*** Begin section ***

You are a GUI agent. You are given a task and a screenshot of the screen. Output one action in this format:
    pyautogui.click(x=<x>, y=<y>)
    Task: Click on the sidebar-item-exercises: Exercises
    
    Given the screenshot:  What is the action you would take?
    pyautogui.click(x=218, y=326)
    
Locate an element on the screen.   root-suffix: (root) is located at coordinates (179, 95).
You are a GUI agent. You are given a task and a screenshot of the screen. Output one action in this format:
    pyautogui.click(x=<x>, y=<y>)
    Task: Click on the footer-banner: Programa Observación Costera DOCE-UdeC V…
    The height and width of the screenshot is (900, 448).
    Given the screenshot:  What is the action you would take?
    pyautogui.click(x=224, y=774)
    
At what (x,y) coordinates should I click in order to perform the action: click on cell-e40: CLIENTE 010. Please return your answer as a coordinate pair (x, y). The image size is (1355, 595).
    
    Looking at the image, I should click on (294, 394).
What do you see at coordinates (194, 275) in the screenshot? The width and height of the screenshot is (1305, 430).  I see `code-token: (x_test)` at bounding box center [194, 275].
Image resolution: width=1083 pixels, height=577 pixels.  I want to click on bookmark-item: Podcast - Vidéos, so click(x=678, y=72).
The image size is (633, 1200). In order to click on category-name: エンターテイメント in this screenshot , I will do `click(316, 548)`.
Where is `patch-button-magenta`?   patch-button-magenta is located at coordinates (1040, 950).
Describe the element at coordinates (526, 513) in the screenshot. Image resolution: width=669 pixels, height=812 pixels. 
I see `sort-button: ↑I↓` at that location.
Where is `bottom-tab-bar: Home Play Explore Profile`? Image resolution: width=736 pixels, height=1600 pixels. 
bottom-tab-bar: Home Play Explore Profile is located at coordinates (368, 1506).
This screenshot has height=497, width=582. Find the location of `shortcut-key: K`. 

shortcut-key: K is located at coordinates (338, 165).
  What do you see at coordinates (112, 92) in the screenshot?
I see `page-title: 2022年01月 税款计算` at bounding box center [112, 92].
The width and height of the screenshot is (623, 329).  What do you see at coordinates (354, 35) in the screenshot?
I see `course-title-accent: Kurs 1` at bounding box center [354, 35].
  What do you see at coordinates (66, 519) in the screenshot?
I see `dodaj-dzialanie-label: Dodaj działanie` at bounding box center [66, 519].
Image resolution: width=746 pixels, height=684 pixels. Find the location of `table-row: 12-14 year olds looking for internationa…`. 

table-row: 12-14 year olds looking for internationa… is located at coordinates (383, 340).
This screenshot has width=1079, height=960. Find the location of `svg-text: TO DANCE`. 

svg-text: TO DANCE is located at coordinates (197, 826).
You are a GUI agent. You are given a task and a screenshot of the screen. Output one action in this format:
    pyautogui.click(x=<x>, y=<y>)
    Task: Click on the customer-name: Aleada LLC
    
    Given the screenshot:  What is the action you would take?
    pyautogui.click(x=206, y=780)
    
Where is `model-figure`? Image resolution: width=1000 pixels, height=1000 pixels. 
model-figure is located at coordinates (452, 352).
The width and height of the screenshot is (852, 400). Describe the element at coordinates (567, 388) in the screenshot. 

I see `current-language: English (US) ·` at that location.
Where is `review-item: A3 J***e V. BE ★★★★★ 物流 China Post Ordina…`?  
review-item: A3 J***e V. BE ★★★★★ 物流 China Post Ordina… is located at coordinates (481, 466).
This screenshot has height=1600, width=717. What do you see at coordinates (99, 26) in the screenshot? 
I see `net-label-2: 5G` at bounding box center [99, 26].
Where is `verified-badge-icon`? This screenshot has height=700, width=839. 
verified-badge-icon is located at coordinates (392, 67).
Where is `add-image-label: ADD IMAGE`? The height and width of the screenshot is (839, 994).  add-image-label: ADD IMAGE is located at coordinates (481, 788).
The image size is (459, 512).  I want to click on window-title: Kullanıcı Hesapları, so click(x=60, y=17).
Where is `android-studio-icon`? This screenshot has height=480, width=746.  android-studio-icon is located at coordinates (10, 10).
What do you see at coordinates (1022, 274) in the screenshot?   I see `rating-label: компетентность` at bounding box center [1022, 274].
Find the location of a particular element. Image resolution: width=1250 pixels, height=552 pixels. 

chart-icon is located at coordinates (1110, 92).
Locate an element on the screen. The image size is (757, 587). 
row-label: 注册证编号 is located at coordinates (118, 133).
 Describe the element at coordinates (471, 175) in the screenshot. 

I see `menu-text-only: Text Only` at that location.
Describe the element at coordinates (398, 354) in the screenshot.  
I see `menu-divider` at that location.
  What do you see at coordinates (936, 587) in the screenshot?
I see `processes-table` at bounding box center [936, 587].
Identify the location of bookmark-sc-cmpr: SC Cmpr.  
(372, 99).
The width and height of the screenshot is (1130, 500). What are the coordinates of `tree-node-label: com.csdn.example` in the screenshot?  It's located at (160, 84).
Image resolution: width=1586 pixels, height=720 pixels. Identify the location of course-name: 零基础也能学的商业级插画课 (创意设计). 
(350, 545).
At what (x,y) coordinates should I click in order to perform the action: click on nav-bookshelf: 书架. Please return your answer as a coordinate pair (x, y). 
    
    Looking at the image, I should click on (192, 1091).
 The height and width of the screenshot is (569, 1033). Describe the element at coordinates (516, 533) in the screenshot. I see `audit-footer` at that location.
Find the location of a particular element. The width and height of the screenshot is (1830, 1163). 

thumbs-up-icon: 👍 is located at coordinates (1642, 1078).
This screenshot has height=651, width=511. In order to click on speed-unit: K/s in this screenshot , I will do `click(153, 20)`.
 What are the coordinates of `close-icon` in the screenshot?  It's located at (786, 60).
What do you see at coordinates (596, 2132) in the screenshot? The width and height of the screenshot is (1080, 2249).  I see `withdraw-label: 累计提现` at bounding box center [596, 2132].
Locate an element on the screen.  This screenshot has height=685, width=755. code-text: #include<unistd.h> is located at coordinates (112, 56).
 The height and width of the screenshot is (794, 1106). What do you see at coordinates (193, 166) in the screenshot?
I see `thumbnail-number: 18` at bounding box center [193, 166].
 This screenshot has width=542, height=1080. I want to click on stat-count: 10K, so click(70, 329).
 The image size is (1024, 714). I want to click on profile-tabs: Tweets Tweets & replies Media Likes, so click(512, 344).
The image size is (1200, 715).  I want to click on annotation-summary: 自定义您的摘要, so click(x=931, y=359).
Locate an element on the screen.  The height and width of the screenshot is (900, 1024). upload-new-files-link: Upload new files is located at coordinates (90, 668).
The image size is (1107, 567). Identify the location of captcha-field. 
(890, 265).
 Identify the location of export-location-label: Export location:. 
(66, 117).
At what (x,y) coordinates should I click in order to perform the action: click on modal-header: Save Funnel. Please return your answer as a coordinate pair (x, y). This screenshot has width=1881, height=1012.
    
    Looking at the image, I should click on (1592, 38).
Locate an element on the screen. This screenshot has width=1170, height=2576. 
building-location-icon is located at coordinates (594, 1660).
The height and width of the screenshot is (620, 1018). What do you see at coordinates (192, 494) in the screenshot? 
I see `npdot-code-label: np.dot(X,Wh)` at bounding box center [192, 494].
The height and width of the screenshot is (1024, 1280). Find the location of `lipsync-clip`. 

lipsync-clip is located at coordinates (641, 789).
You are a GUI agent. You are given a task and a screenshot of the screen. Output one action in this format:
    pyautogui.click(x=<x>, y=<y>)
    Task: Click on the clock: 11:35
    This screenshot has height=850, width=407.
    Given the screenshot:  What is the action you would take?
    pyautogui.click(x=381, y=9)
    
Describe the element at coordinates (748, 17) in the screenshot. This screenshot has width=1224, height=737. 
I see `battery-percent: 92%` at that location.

*** End section ***

**What needs to be done**
Copy all of the data above word for word, line by line, without changing anything.

**Result for this exercise**
You are a GUI agent. You are given a task and a screenshot of the screen. Output one action in this format:
    pyautogui.click(x=<x>, y=<y>)
    Task: Click on the sidebar-item-exercises: Exercises
    
    Given the screenshot:  What is the action you would take?
    pyautogui.click(x=218, y=326)
    
Locate an element on the screen.   root-suffix: (root) is located at coordinates (179, 95).
You are a GUI agent. You are given a task and a screenshot of the screen. Output one action in this format:
    pyautogui.click(x=<x>, y=<y>)
    Task: Click on the footer-banner: Programa Observación Costera DOCE-UdeC V…
    The height and width of the screenshot is (900, 448).
    Given the screenshot:  What is the action you would take?
    pyautogui.click(x=224, y=774)
    
At what (x,y) coordinates should I click in order to perform the action: click on cell-e40: CLIENTE 010. Please return your answer as a coordinate pair (x, y). The image size is (1355, 595).
    
    Looking at the image, I should click on (294, 394).
What do you see at coordinates (194, 275) in the screenshot? The width and height of the screenshot is (1305, 430).  I see `code-token: (x_test)` at bounding box center [194, 275].
Image resolution: width=1083 pixels, height=577 pixels.  I want to click on bookmark-item: Podcast - Vidéos, so click(x=678, y=72).
The image size is (633, 1200). In order to click on category-name: エンターテイメント in this screenshot , I will do `click(316, 548)`.
Where is `patch-button-magenta`?   patch-button-magenta is located at coordinates (1040, 950).
Describe the element at coordinates (526, 513) in the screenshot. Image resolution: width=669 pixels, height=812 pixels. 
I see `sort-button: ↑I↓` at that location.
Where is `bottom-tab-bar: Home Play Explore Profile`? Image resolution: width=736 pixels, height=1600 pixels. 
bottom-tab-bar: Home Play Explore Profile is located at coordinates (368, 1506).
This screenshot has height=497, width=582. Find the location of `shortcut-key: K`. 

shortcut-key: K is located at coordinates (338, 165).
  What do you see at coordinates (112, 92) in the screenshot?
I see `page-title: 2022年01月 税款计算` at bounding box center [112, 92].
The width and height of the screenshot is (623, 329).  What do you see at coordinates (354, 35) in the screenshot?
I see `course-title-accent: Kurs 1` at bounding box center [354, 35].
  What do you see at coordinates (66, 519) in the screenshot?
I see `dodaj-dzialanie-label: Dodaj działanie` at bounding box center [66, 519].
Image resolution: width=746 pixels, height=684 pixels. Find the location of `table-row: 12-14 year olds looking for internationa…`. 

table-row: 12-14 year olds looking for internationa… is located at coordinates (383, 340).
This screenshot has width=1079, height=960. Find the location of `svg-text: TO DANCE`. 

svg-text: TO DANCE is located at coordinates (197, 826).
You are a GUI agent. You are given a task and a screenshot of the screen. Output one action in this format:
    pyautogui.click(x=<x>, y=<y>)
    Task: Click on the customer-name: Aleada LLC
    
    Given the screenshot:  What is the action you would take?
    pyautogui.click(x=206, y=780)
    
Where is `model-figure`? Image resolution: width=1000 pixels, height=1000 pixels. 
model-figure is located at coordinates (452, 352).
The width and height of the screenshot is (852, 400). Describe the element at coordinates (567, 388) in the screenshot. 

I see `current-language: English (US) ·` at that location.
Where is `review-item: A3 J***e V. BE ★★★★★ 物流 China Post Ordina…`?  
review-item: A3 J***e V. BE ★★★★★ 物流 China Post Ordina… is located at coordinates (481, 466).
This screenshot has height=1600, width=717. What do you see at coordinates (99, 26) in the screenshot? 
I see `net-label-2: 5G` at bounding box center [99, 26].
Where is `verified-badge-icon`? This screenshot has height=700, width=839. 
verified-badge-icon is located at coordinates (392, 67).
Where is `add-image-label: ADD IMAGE`? The height and width of the screenshot is (839, 994).  add-image-label: ADD IMAGE is located at coordinates (481, 788).
The image size is (459, 512).  I want to click on window-title: Kullanıcı Hesapları, so click(x=60, y=17).
Where is `android-studio-icon`? This screenshot has height=480, width=746.  android-studio-icon is located at coordinates (10, 10).
What do you see at coordinates (1022, 274) in the screenshot?   I see `rating-label: компетентность` at bounding box center [1022, 274].
Find the location of a particular element. Image resolution: width=1250 pixels, height=552 pixels. 

chart-icon is located at coordinates (1110, 92).
Locate an element on the screen. The image size is (757, 587). 
row-label: 注册证编号 is located at coordinates (118, 133).
 Describe the element at coordinates (471, 175) in the screenshot. 

I see `menu-text-only: Text Only` at that location.
Describe the element at coordinates (398, 354) in the screenshot.  
I see `menu-divider` at that location.
  What do you see at coordinates (936, 587) in the screenshot?
I see `processes-table` at bounding box center [936, 587].
Identify the location of bookmark-sc-cmpr: SC Cmpr.  
(372, 99).
The width and height of the screenshot is (1130, 500). What are the coordinates of `tree-node-label: com.csdn.example` in the screenshot?  It's located at (160, 84).
Image resolution: width=1586 pixels, height=720 pixels. Identify the location of course-name: 零基础也能学的商业级插画课 (创意设计). 
(350, 545).
At what (x,y) coordinates should I click in order to perform the action: click on nav-bookshelf: 书架. Please return your answer as a coordinate pair (x, y). 
    
    Looking at the image, I should click on (192, 1091).
 The height and width of the screenshot is (569, 1033). Describe the element at coordinates (516, 533) in the screenshot. I see `audit-footer` at that location.
Find the location of a particular element. The width and height of the screenshot is (1830, 1163). 

thumbs-up-icon: 👍 is located at coordinates (1642, 1078).
This screenshot has height=651, width=511. In order to click on speed-unit: K/s in this screenshot , I will do `click(153, 20)`.
 What are the coordinates of `close-icon` in the screenshot?  It's located at (786, 60).
What do you see at coordinates (596, 2132) in the screenshot? The width and height of the screenshot is (1080, 2249).  I see `withdraw-label: 累计提现` at bounding box center [596, 2132].
Locate an element on the screen.  This screenshot has height=685, width=755. code-text: #include<unistd.h> is located at coordinates (112, 56).
 The height and width of the screenshot is (794, 1106). What do you see at coordinates (193, 166) in the screenshot?
I see `thumbnail-number: 18` at bounding box center [193, 166].
 This screenshot has width=542, height=1080. I want to click on stat-count: 10K, so click(70, 329).
 The image size is (1024, 714). I want to click on profile-tabs: Tweets Tweets & replies Media Likes, so click(512, 344).
The image size is (1200, 715).  I want to click on annotation-summary: 自定义您的摘要, so click(x=931, y=359).
Locate an element on the screen.  The height and width of the screenshot is (900, 1024). upload-new-files-link: Upload new files is located at coordinates (90, 668).
The image size is (1107, 567). Identify the location of captcha-field. 
(890, 265).
 Identify the location of export-location-label: Export location:. 
(66, 117).
At what (x,y) coordinates should I click in order to perform the action: click on modal-header: Save Funnel. Please return your answer as a coordinate pair (x, y). This screenshot has width=1881, height=1012.
    
    Looking at the image, I should click on (1592, 38).
Locate an element on the screen. This screenshot has width=1170, height=2576. 
building-location-icon is located at coordinates (594, 1660).
The height and width of the screenshot is (620, 1018). What do you see at coordinates (192, 494) in the screenshot? 
I see `npdot-code-label: np.dot(X,Wh)` at bounding box center [192, 494].
The height and width of the screenshot is (1024, 1280). Find the location of `lipsync-clip`. 

lipsync-clip is located at coordinates (641, 789).
You are a GUI agent. You are given a task and a screenshot of the screen. Output one action in this format:
    pyautogui.click(x=<x>, y=<y>)
    Task: Click on the clock: 11:35
    This screenshot has height=850, width=407.
    Given the screenshot:  What is the action you would take?
    pyautogui.click(x=381, y=9)
    
Describe the element at coordinates (748, 17) in the screenshot. This screenshot has width=1224, height=737. 
I see `battery-percent: 92%` at that location.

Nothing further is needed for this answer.